BUFFALO, N.Y. (WKBW) — Billions of Muslims across the world are fasting the last few days of the holy month of Ramadan.
Friday night was Day 28 of the 30-day fast, which will come to an end this weekend, depending on the new moon sighting.
7 News' Pheben Kassahun caught up with the Buffalo Muslim Center's Imam, Abdul Muhaymin to learn more about Islam and to change the misconception of the peaceful faith.
"Ramadan is basically a blessed month. A month of fasting for Muslims from all over the globe," Sheikh Abdul Muhaymin said.

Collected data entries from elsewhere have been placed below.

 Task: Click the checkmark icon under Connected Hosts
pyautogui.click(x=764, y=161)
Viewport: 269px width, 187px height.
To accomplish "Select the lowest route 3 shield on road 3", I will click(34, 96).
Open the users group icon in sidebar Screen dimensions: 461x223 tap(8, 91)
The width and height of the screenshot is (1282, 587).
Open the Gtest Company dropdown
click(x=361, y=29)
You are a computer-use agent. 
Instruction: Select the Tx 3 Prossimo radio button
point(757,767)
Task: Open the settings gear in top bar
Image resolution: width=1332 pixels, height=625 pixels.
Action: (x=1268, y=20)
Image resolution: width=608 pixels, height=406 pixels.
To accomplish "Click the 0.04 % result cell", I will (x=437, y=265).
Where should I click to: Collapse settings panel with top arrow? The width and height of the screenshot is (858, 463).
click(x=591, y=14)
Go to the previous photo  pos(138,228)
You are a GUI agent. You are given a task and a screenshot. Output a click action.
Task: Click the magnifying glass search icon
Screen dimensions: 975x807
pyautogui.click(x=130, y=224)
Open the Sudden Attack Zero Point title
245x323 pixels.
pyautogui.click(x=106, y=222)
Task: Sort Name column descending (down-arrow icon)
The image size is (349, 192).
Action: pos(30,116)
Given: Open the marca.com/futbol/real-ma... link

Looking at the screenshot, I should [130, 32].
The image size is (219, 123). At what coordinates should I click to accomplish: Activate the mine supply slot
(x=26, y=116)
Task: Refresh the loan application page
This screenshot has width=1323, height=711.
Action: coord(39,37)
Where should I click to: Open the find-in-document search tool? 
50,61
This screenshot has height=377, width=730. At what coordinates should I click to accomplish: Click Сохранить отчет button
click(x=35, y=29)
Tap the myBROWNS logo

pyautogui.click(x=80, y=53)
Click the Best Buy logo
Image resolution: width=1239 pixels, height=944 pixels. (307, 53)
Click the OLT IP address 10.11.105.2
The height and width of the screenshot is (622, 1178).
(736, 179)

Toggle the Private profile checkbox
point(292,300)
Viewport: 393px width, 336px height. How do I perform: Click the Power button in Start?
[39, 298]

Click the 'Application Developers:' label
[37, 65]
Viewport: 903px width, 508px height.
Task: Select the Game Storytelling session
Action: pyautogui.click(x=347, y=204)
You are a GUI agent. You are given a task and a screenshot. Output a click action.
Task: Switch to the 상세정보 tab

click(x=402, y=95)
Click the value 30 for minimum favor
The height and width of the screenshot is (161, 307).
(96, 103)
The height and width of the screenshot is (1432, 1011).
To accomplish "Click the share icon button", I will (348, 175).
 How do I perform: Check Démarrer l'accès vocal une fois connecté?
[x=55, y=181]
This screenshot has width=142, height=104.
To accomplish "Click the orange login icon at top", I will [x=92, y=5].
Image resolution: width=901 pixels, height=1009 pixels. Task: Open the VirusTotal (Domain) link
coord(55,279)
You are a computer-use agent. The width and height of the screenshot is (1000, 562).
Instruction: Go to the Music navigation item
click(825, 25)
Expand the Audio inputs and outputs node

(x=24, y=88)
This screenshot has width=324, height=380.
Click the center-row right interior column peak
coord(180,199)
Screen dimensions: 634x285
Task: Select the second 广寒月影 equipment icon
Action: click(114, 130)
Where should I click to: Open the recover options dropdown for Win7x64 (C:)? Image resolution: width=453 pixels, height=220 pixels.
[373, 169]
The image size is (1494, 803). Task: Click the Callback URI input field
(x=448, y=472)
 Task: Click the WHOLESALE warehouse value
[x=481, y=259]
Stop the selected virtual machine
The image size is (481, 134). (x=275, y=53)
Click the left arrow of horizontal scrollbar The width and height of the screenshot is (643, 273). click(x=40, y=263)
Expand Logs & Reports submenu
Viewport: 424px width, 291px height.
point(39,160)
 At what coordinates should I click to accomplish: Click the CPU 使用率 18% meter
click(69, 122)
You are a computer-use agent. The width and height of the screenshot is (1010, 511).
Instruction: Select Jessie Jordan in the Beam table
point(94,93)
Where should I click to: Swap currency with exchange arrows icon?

The world's total Muslim population tops 2 billion people, and is the second largest religion in the world. By 2030, this number is expected increase by 35%, according to the Population Reference Bureau.
During the 30-day fasting period, Muslims observe this fast from early dawn to sunset, which is about 15 hours.
In some countries, the length of fasting hours during the day varies, due to the time zones and locations of when and where the sun sets.
The final 10 days of Ramadan are considered the most significant because Allah, or God, is blessing people more during this time.
"Ramadan actually came to teach us to be more tolerant," Imam Muhaymin told Kassahun. "We stay without food and without water. One of the main reason is to feel hungers and to feel sympathy for others."
When the sun sets, Muslims partake in iftar, which is basically a feast, followed by a lighter dinner before the evening's prayers.
This week in Buffalo, iftar began when the sun set just after 8 p.m.
"One of the main reason why we fast and observe fasting is to get spiritually uplifted, and mentally and physically strengthened," Imam Muhaymin said.
"I am Imam and I am very grateful to be Imam. As an Imam, I have to kind of lead the community, especially with the religious border and what we have to do and what you not have to do. It's my duty to connect the people and be connected with the people," Imam Muhaymin said. "Sometimes it's not that easy because there are a lot of things to do, but of course at the end of the day, it's worth it."
As Muslims enter the final days of their holy month of Ramadan, Imam Muhaymin hopes viewers can take away this message:
"What we usually see on social media and the other news, unfortunately, there is a lot of misconception and there is the propaganda about Islam," Imam Muhaymin explained. "Islam actually teaches us to be peaceful and to be kind to others."
Depending on the new moon sighting, Eid al-Fitr is expected to be this coming Sunday or Monday, according to Mohammed Maruf Ahmed, who is one of the founding members of the BMC.
On the day Eid al-Fitr is observed, the day starts with a prayer, followed by greeting and then a feast with friends and relatives.
Younger children receive gifts in the form of money, known as Eidi, while adults receive gifts.
The attire for Eid consists of putting your best clean clothes forward, and must be ironed properly.
To those who follow the Islamic faith, have a wonderful Eid Mubarak to your friends and family!
For the first time in 30 years, Christians, Jews, and Muslims shared a sacred holiday on April 16. These sacred holidays were Good Friday, Passover Seder and Ramadan, respectively. There were also Buddhist, Jain, Hindu, and Orthodox Christian holidays being celebrated this month.